→ **Your goal**
Reproduce the material word for word, from its first line through the line containing "Screen dimensions: 961x836 (x=771, y=796)", including both of those lines.

Stored entries

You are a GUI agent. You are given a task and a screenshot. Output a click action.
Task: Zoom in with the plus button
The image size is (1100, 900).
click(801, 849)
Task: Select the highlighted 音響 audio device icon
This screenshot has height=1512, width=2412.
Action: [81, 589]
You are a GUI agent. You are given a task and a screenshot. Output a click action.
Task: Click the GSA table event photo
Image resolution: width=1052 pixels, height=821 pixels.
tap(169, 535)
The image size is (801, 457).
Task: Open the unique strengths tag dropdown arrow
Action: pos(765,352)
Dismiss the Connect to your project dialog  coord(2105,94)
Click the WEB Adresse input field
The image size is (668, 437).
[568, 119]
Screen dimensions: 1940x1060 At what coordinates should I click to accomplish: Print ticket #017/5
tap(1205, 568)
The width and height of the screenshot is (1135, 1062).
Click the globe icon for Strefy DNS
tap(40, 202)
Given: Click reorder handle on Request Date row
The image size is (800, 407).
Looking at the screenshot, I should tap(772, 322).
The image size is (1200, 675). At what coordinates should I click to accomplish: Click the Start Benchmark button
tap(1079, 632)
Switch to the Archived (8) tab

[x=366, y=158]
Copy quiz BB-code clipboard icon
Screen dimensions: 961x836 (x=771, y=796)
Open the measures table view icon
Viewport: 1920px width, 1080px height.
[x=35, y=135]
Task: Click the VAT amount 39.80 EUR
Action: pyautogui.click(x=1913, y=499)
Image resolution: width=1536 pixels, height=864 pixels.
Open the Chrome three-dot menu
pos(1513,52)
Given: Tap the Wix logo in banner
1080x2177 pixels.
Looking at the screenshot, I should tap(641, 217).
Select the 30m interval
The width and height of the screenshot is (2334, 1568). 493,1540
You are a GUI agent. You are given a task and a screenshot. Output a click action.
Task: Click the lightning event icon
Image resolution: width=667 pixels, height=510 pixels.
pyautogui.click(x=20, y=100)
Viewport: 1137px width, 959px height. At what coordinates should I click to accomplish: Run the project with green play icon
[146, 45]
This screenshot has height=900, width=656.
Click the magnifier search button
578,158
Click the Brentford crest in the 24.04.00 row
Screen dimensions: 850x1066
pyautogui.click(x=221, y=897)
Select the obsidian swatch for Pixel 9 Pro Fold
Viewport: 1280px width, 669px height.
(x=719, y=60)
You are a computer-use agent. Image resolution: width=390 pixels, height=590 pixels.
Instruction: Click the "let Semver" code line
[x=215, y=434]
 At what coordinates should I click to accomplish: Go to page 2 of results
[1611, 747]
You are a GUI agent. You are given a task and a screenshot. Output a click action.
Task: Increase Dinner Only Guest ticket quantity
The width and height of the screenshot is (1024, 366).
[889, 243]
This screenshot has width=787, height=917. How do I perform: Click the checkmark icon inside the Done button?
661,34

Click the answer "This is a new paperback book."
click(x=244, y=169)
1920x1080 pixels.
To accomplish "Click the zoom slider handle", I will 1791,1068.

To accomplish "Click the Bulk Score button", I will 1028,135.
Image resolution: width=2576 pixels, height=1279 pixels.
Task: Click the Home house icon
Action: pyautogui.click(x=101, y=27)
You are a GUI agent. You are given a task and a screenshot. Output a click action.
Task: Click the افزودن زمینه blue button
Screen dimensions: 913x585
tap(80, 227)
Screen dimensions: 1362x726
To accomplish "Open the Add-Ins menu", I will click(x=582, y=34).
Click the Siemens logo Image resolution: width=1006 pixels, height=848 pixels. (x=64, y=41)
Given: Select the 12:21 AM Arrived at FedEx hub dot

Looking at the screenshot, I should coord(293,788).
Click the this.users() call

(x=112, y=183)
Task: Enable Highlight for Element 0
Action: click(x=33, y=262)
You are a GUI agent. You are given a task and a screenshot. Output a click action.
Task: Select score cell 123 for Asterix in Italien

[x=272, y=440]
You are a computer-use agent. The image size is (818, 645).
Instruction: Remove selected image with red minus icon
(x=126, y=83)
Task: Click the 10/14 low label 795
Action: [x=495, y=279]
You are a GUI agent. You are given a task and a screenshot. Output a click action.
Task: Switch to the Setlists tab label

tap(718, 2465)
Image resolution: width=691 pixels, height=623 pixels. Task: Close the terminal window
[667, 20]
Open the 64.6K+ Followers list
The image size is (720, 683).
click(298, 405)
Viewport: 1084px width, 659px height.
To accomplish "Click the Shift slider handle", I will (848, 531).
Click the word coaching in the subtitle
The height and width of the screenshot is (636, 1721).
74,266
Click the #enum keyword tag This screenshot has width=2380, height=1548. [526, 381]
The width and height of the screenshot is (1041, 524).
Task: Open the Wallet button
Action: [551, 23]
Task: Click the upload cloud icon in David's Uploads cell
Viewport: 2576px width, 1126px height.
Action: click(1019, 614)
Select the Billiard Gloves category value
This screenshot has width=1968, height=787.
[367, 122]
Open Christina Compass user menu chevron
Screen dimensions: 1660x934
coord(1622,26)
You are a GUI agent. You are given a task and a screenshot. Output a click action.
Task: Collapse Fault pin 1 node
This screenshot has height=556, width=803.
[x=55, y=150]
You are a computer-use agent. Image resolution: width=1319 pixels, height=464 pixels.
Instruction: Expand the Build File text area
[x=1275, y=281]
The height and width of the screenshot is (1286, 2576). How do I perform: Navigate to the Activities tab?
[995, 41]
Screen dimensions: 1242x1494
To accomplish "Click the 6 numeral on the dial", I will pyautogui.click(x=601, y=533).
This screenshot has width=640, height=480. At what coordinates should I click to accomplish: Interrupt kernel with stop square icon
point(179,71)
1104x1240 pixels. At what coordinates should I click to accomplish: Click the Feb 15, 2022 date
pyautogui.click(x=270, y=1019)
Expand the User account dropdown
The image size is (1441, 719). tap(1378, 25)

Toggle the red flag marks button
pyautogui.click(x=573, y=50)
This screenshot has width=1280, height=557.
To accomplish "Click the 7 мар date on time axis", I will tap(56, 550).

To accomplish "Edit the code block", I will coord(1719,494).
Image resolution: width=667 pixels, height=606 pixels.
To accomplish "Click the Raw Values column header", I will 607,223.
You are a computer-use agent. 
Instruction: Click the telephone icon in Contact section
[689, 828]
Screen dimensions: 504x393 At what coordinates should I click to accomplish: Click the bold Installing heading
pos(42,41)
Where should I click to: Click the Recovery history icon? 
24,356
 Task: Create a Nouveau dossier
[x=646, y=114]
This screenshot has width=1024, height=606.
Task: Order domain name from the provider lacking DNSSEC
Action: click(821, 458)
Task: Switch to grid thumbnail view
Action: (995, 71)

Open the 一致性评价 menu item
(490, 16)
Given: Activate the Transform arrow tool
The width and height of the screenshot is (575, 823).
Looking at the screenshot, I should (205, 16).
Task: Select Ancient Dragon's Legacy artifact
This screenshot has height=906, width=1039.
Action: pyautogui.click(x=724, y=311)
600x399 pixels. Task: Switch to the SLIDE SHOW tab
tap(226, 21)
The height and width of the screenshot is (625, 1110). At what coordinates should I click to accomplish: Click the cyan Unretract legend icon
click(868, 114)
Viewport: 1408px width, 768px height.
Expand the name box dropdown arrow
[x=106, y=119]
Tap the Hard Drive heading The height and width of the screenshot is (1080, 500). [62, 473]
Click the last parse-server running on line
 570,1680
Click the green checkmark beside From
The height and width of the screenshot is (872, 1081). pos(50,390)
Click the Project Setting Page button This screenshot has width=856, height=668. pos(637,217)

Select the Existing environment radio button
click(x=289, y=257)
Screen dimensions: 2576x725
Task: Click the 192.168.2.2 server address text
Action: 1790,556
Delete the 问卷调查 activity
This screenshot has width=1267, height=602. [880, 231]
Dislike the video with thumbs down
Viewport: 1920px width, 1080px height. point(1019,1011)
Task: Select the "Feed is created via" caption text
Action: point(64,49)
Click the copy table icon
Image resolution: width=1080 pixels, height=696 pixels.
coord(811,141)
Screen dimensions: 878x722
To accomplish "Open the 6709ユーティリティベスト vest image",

→ **Full output**
You are a GUI agent. You are given a task and a screenshot. Output a click action.
Task: Zoom in with the plus button
The image size is (1100, 900).
click(801, 849)
Task: Select the highlighted 音響 audio device icon
This screenshot has height=1512, width=2412.
Action: [81, 589]
You are a GUI agent. You are given a task and a screenshot. Output a click action.
Task: Click the GSA table event photo
Image resolution: width=1052 pixels, height=821 pixels.
tap(169, 535)
The image size is (801, 457).
Task: Open the unique strengths tag dropdown arrow
Action: pos(765,352)
Dismiss the Connect to your project dialog  coord(2105,94)
Click the WEB Adresse input field
The image size is (668, 437).
[568, 119]
Screen dimensions: 1940x1060 At what coordinates should I click to accomplish: Print ticket #017/5
tap(1205, 568)
The width and height of the screenshot is (1135, 1062).
Click the globe icon for Strefy DNS
tap(40, 202)
Given: Click reorder handle on Request Date row
The image size is (800, 407).
Looking at the screenshot, I should tap(772, 322).
The image size is (1200, 675). At what coordinates should I click to accomplish: Click the Start Benchmark button
tap(1079, 632)
Switch to the Archived (8) tab

[x=366, y=158]
Copy quiz BB-code clipboard icon
Screen dimensions: 961x836 (x=771, y=796)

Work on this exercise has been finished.